*Goal of the exercise*: Whatever the data contains, copy all of it exactly.

*Input for this task*:
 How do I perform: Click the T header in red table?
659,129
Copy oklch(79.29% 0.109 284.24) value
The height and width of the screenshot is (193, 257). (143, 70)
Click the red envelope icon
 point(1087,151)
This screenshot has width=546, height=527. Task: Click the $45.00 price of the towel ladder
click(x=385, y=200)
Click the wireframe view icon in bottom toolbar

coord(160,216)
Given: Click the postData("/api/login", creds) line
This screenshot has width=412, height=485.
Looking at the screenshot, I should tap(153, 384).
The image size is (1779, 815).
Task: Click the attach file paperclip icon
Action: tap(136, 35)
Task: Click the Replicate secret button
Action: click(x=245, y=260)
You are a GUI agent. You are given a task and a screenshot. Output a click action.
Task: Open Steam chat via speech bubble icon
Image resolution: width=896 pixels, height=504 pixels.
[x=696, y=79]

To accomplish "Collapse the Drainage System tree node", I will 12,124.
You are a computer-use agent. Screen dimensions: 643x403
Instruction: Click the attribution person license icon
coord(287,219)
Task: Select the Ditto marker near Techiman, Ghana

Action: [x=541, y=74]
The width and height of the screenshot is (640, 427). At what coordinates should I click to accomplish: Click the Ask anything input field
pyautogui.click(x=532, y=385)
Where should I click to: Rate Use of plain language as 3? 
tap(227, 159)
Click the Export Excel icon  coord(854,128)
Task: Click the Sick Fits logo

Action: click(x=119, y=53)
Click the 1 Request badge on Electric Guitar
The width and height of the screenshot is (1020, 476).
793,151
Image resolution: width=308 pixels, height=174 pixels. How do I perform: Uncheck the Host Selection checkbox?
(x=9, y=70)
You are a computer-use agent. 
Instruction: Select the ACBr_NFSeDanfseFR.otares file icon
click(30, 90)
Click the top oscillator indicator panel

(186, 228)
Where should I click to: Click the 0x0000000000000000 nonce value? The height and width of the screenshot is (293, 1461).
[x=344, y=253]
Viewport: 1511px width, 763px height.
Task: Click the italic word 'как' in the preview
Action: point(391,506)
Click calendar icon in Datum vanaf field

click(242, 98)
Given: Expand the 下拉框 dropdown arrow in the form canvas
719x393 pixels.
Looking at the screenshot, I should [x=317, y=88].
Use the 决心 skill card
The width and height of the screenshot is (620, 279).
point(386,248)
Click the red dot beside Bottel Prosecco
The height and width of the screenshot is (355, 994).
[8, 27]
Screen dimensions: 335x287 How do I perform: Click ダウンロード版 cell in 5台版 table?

*Final answer*:
 How do I perform: Click the T header in red table?
659,129
Copy oklch(79.29% 0.109 284.24) value
The height and width of the screenshot is (193, 257). (143, 70)
Click the red envelope icon
 point(1087,151)
This screenshot has width=546, height=527. Task: Click the $45.00 price of the towel ladder
click(x=385, y=200)
Click the wireframe view icon in bottom toolbar

coord(160,216)
Given: Click the postData("/api/login", creds) line
This screenshot has width=412, height=485.
Looking at the screenshot, I should tap(153, 384).
The image size is (1779, 815).
Task: Click the attach file paperclip icon
Action: tap(136, 35)
Task: Click the Replicate secret button
Action: click(x=245, y=260)
You are a GUI agent. You are given a task and a screenshot. Output a click action.
Task: Open Steam chat via speech bubble icon
Image resolution: width=896 pixels, height=504 pixels.
[x=696, y=79]

To accomplish "Collapse the Drainage System tree node", I will 12,124.
You are a computer-use agent. Screen dimensions: 643x403
Instruction: Click the attribution person license icon
coord(287,219)
Task: Select the Ditto marker near Techiman, Ghana

Action: [x=541, y=74]
The width and height of the screenshot is (640, 427). At what coordinates should I click to accomplish: Click the Ask anything input field
pyautogui.click(x=532, y=385)
Where should I click to: Rate Use of plain language as 3? 
tap(227, 159)
Click the Export Excel icon  coord(854,128)
Task: Click the Sick Fits logo

Action: click(x=119, y=53)
Click the 1 Request badge on Electric Guitar
The width and height of the screenshot is (1020, 476).
793,151
Image resolution: width=308 pixels, height=174 pixels. How do I perform: Uncheck the Host Selection checkbox?
(x=9, y=70)
You are a computer-use agent. 
Instruction: Select the ACBr_NFSeDanfseFR.otares file icon
click(30, 90)
Click the top oscillator indicator panel

(186, 228)
Where should I click to: Click the 0x0000000000000000 nonce value? The height and width of the screenshot is (293, 1461).
[x=344, y=253]
Viewport: 1511px width, 763px height.
Task: Click the italic word 'как' in the preview
Action: point(391,506)
Click calendar icon in Datum vanaf field

click(242, 98)
Given: Expand the 下拉框 dropdown arrow in the form canvas
719x393 pixels.
Looking at the screenshot, I should [x=317, y=88].
Use the 决心 skill card
The width and height of the screenshot is (620, 279).
point(386,248)
Click the red dot beside Bottel Prosecco
The height and width of the screenshot is (355, 994).
[8, 27]
Screen dimensions: 335x287 How do I perform: Click ダウンロード版 cell in 5台版 table?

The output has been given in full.